The Institute for International Finance has identified four principles necessary for a successful sovereign debt restructuring: transparency, close debtor-creditor dialogue, good-faith negotiations, and fair treatment of all creditors. Since its $80bn debt default in 2001, Argentina’s leaders have consistently violated all of these principles.
After years of stalling, Argentina gave creditors a unilateral, “take-it-or-leave-it” offer that, despite Argentina’s threats and ultimatums, only reached a 76 per cent acceptance rate. This was considerably lower than any restructuring where internationally accepted restructuring principles have been followed.
Some creditors, including official-sector creditors like the Paris Club, continue to reject Argentina’s inadequate unilateral offers. Others, especially those without deep pockets, have had no choice but to accept. But to this day, repeated requests by Argentina’s creditors to sit down and negotiate in good faith to reach an appropriate middle ground on the remainder of its defaulted debt have been met with either silence or insults.
Argentina’s unique brand of intransigence is what led a US district court to rule last February that Argentina violated its promise to rank creditors equally. Through subsequent appeals, including a Circuit Court affirmation of the district court, Argentina’s president, Cristina Fernandez, has continually thundered that the country would not pay “one dollar” to the holdouts.
Argentina and its defenders argue that upholding and enforcing these rulings would embolden creditors to reject offers, making future restructurings more difficult. But in fact, there is no evidence that the recent court decisions against Argentina, which itself never made a good faith offer, will impede any ongoing or future sovereign-debt restructurings. Quite the opposite.
Late last year Greece negotiated a successful voluntary tender offer with its creditors. This year Belize reached a deal in principle with its bondholders. In both cases, IIF principles were followed, creditors agreed to take significant haircuts, and there was no discussion of using the recent US court rulings to “hold out”. No other country has ever acted with the obstinacy of Argentina, and the current system for sovereign debt restructurings work.

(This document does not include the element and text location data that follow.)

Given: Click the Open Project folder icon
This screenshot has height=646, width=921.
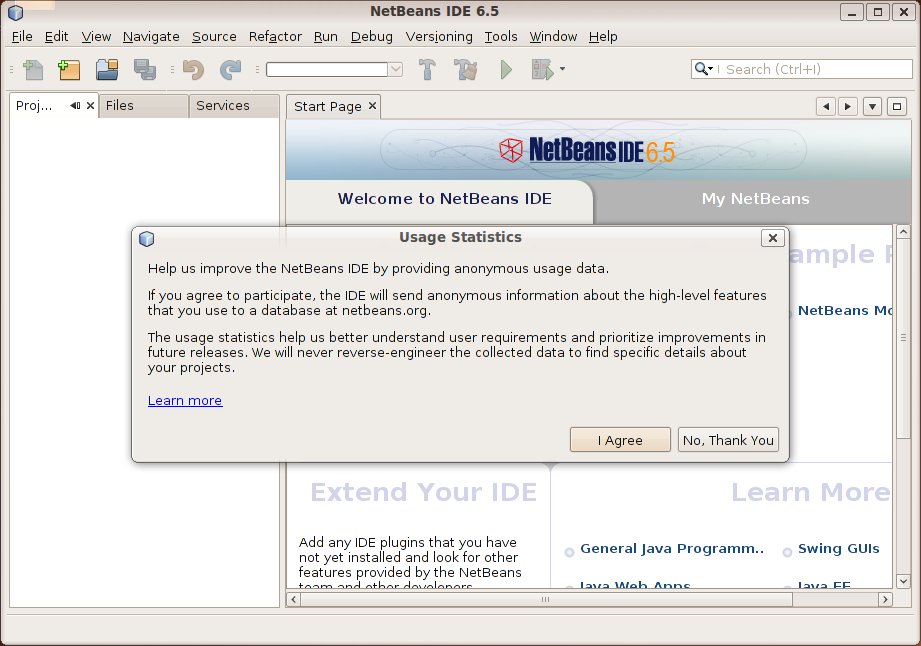Looking at the screenshot, I should [107, 70].
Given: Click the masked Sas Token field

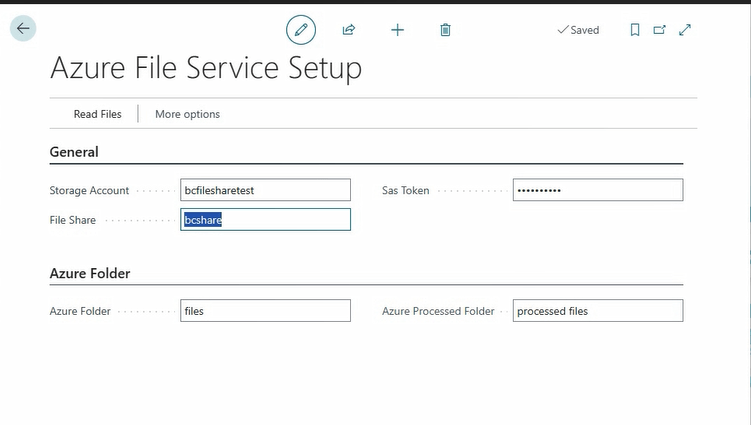Looking at the screenshot, I should tap(597, 190).
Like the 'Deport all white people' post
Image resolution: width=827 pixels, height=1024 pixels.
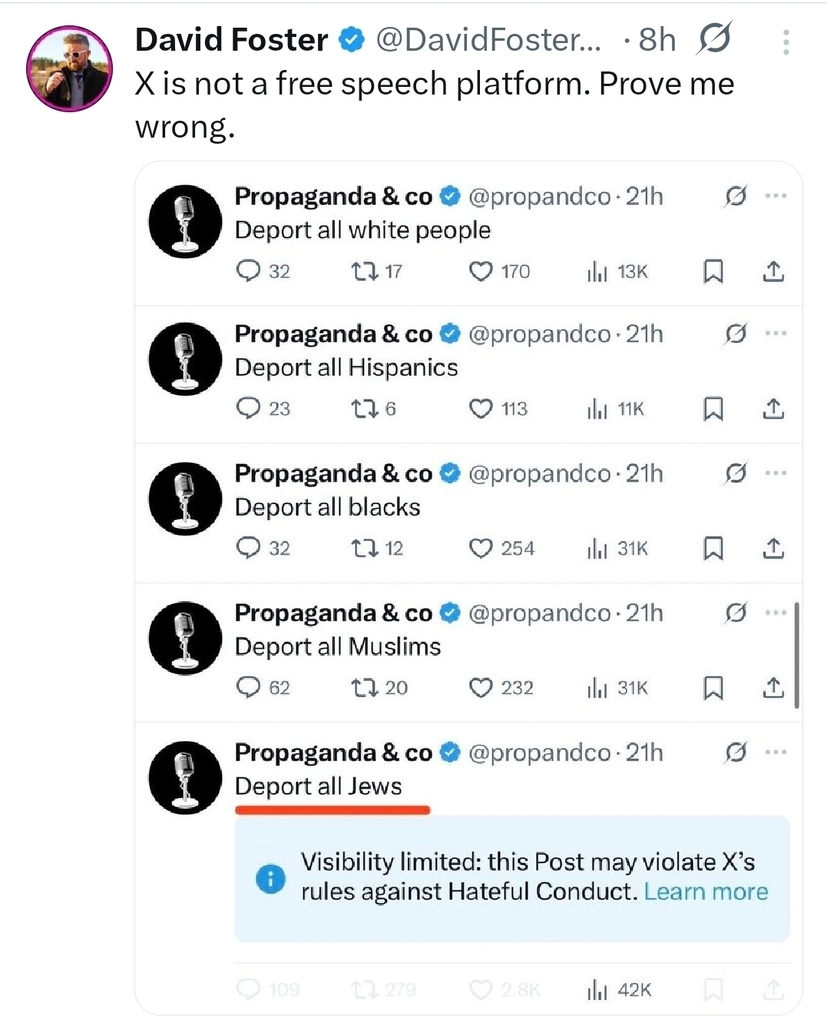482,271
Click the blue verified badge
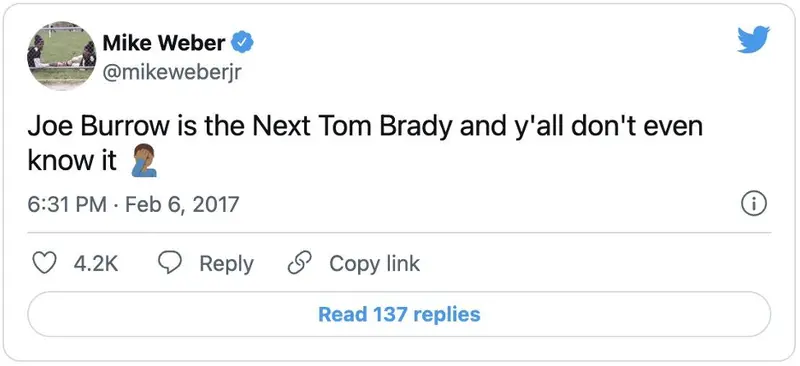800x366 pixels. pos(243,42)
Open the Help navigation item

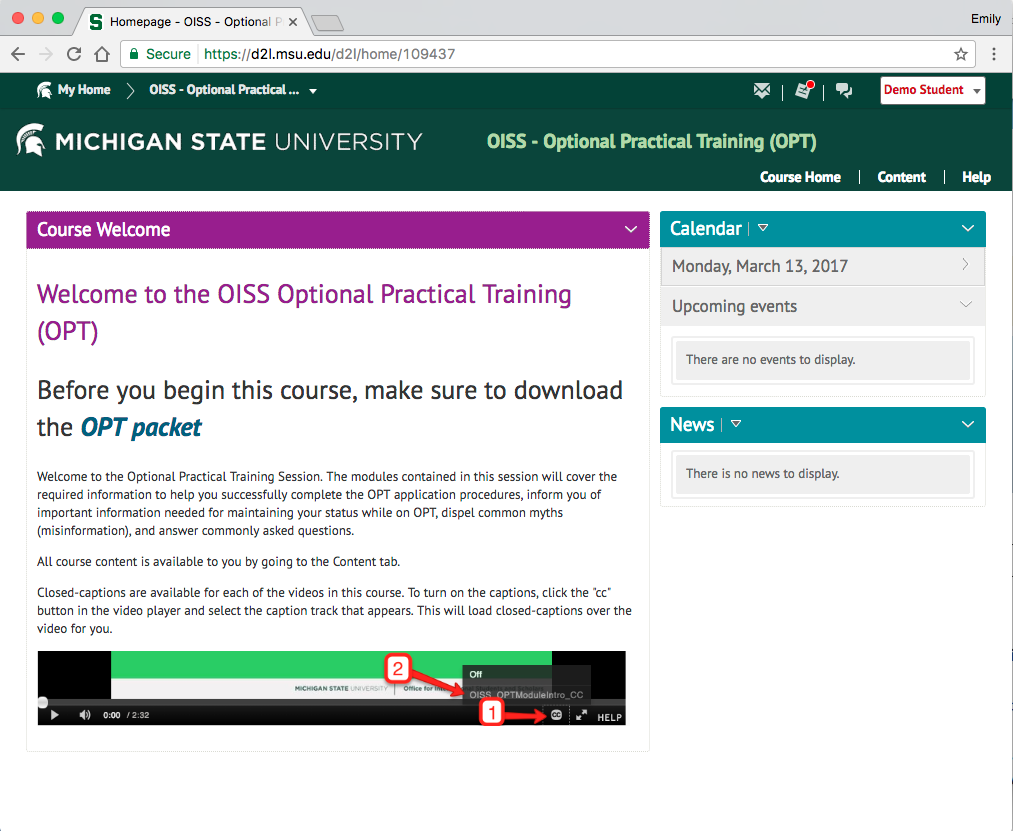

The real concern raised by this case is what it might mean for other developing nations. If the courts were to vindicate Argentina’s continued intransigence, then other nations would undoubtedly face scarcer credit and higher interest rates, imperilling economic growth and living standards. Creditors would be forced to adjust for the risk that these nations would emulate Argentina’s behaviour.
Argentina itself has suffered the dire consequences that can occur when creditors do not believe that a sovereign will comply with – or that a court will enforce – its bond contract. The country has been locked out of international capital markets for over a decade, and its borrowing costs are four times higher than those of other nations with similar – or even worse – fiscal profiles. Worse, the inflexibility of Argentina’s government has made it nearly impossible for local businesses, provinces, and individuals to access capital from external sources.
Far from being cause for alarm, the recent US court rulings against Argentina are a necessary line in the sand. By defining the outer boundaries of sovereign behaviour, they will encourage adherence to the IIF’s principles for speedy and successful debt resolutions.
That alone would do a lot of good. But if the rulings also prompt the Argentine government to finally get its act together and start healing its self-inflected wounds, then the biggest group of beneficiaries could be the Argentines themselves.
Hans Humes is chief executive officer of Greylock Capital, a firm that currently holds restructured Argentine bonds. Mr Humes was the co-chair of the Argentina Committee. Diego Ferro is co-CIO of Greylock Capital.